Okay, last week was full of not-so-healthy recipes, so this week I’m going to feature some lighter calorie options. This shrimp dish is one of those great, one pot meals that doesn’t require a lot of steps. Even while maintaining this blog, I get into ruts now and then for weeknight meals. It’s hard to be creative when you are pressed for time! It can also be hard to eat healthy when you’re pressed for time. This dinner can be on your table in less than thirty minutes!
With the snow coming down today, try this for a warm dinner tonight. Crack open a beer, curl up by the fire, and enjoy!
Spicy Shrimp Noodle Bowl, adapted from Cooking Light
- 1 pound peeled and deveined medium shrimp
- 1 1/2 cups water
- 1 cup fat-free, lower-sodium chicken broth
- 1 (8-ounce) bottle clam juice
- 2 (1/4-inch-thick) slices peeled fresh ginger
- 1 teaspoon olive oil
- 3/4 cup thinly sliced red bell pepper
- 1/4 cup thinly sliced yellow onion
- 1 garlic clove, minced
- 1/2 cup sugar snap peas
- 1 1/2 teaspoons Sriracha or 1/2 teaspoon crushed red pepper
- 1/4 teaspoon salt
- 3 ounces uncooked rice sticks
- 2 tablespoons fresh cilantro leaves
- Lime wedges
Combine water, broth, clam juice, and ginger in a saucepan; bring to a boil.

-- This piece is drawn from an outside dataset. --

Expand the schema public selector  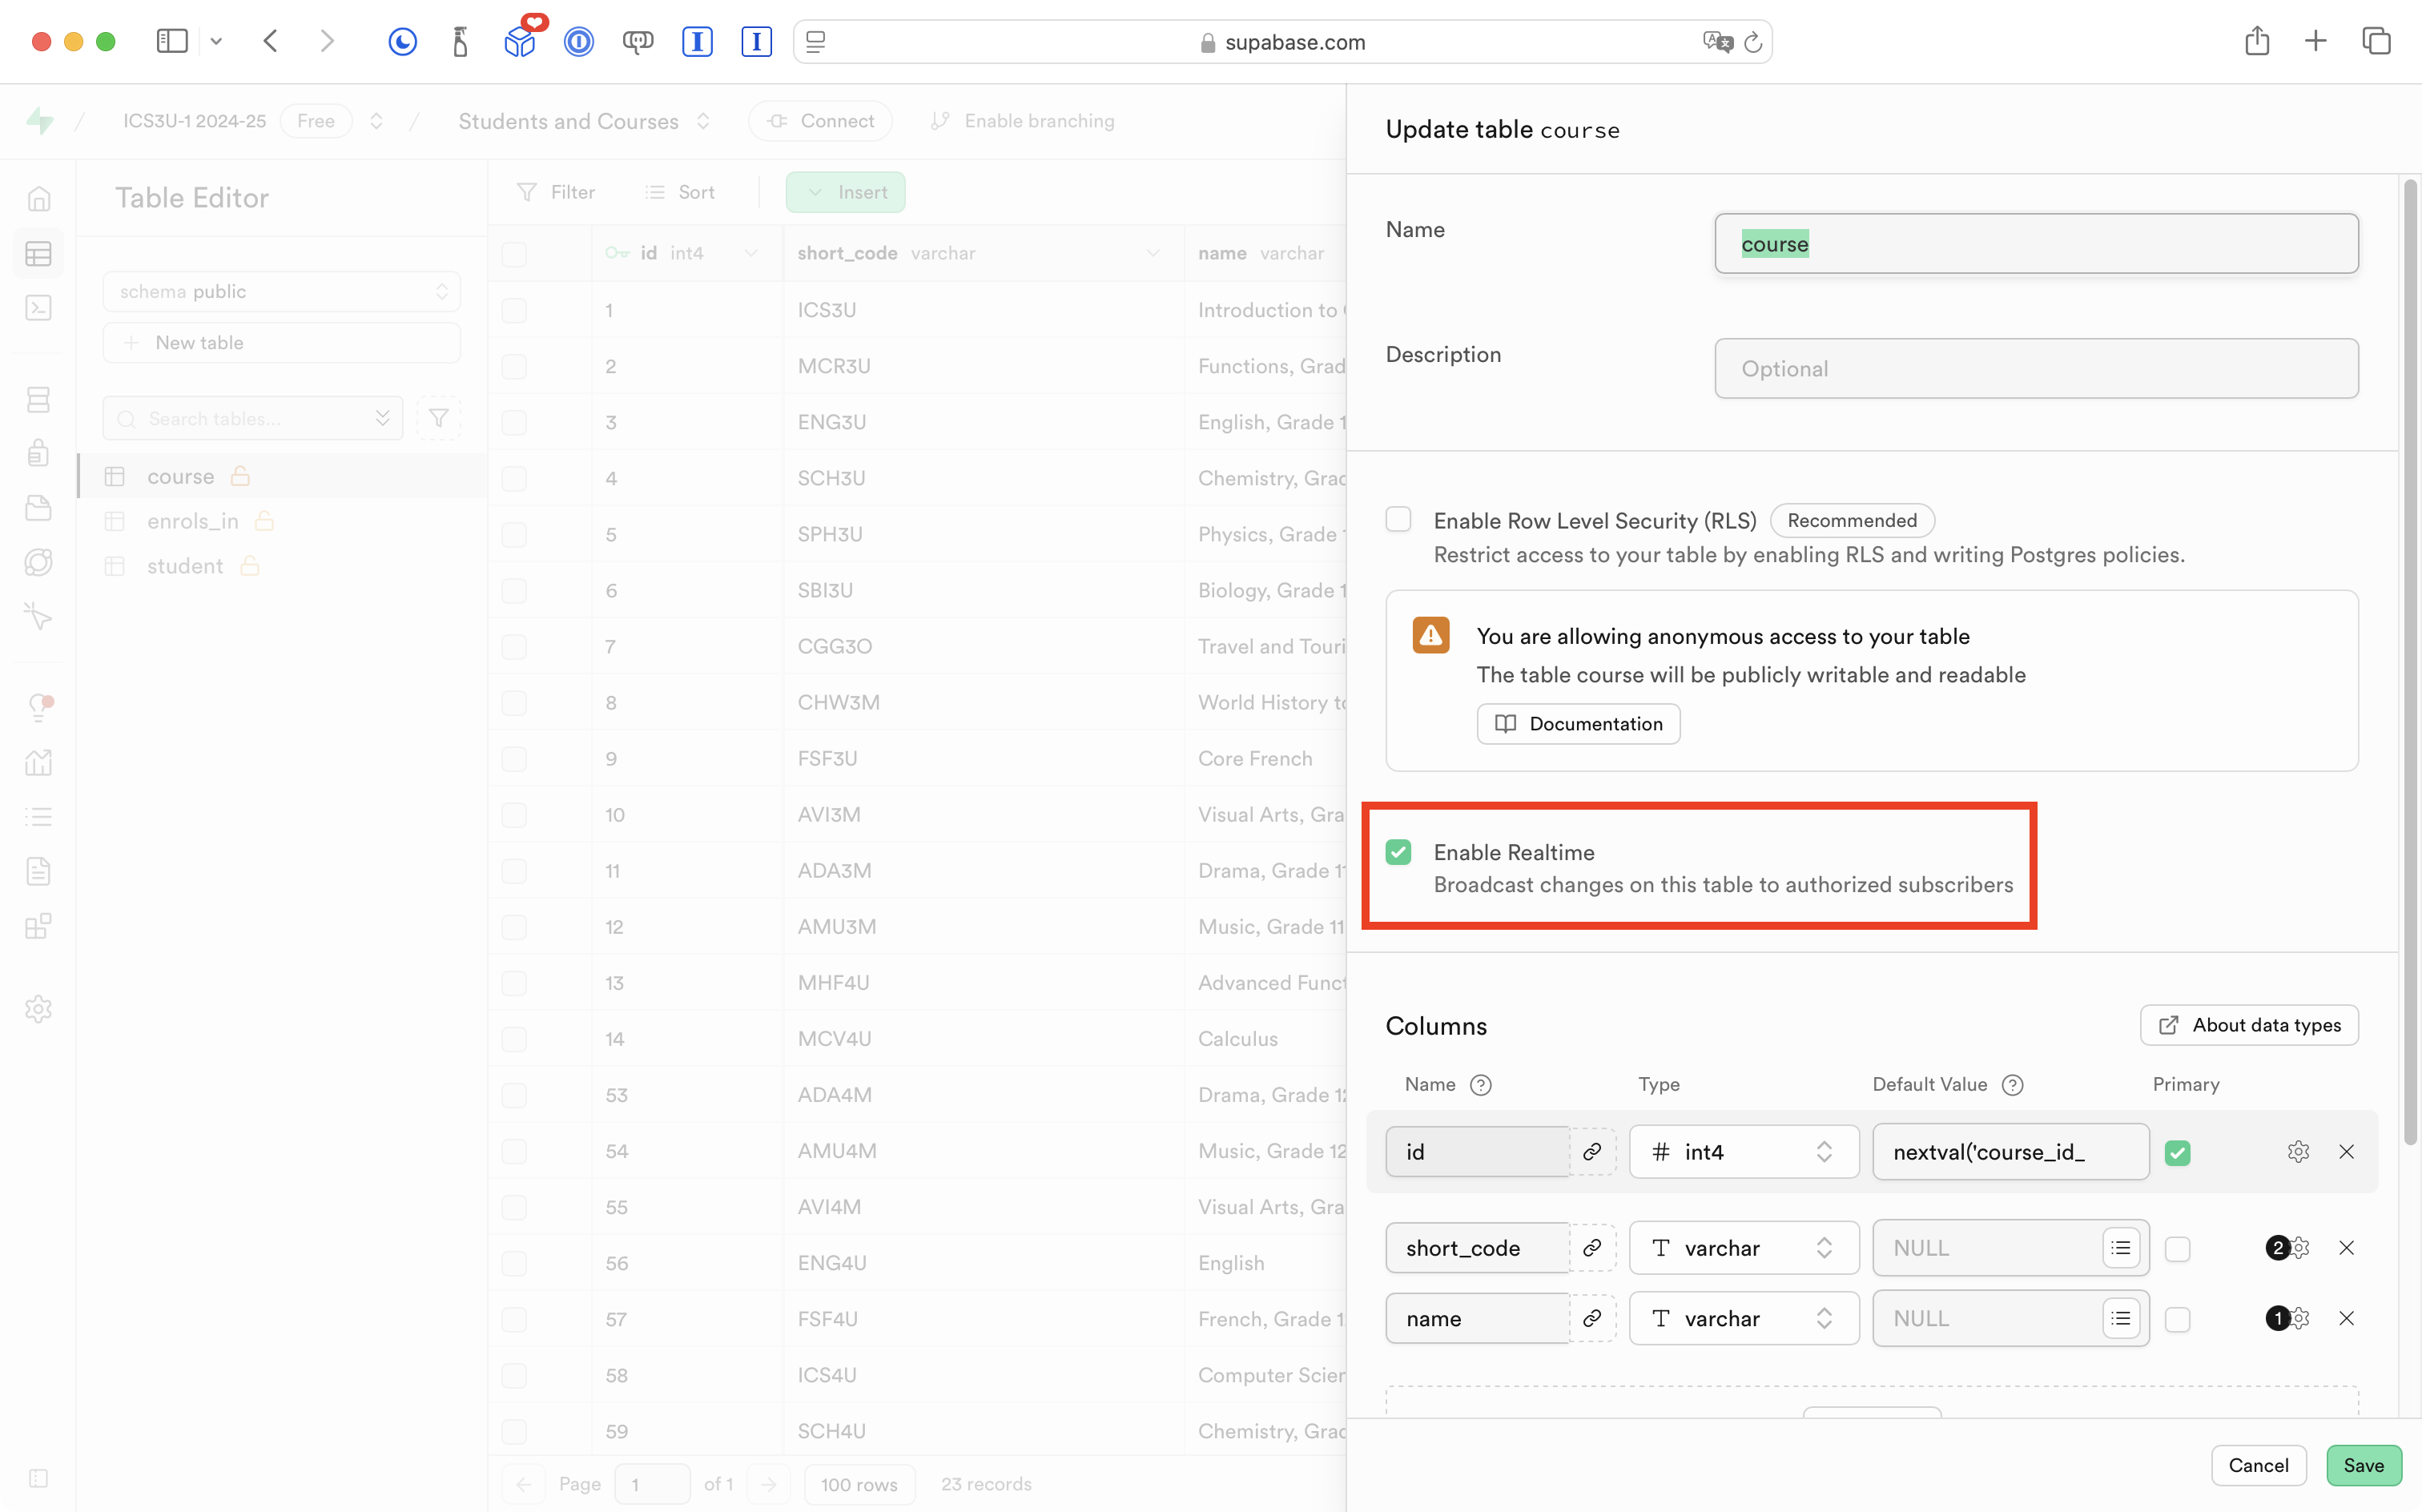click(281, 292)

Reduce heat, and simmer, uncovered, 10 minutes. Strain broth mixture through a sieve into a bowl; discard solids. Heat olive oil in medium saucepan over medium-high heat. Add bell pepper, yellow onion, and garlic; sauté 3 minutes. Add reserved broth; bring to a simmer. Add shrimp, peas, chili garlic sauce, salt, and noodles; cook 5 minutes or until noodles are done. Ladle soup into bowls and top with cilantro. Serve with lime wedges.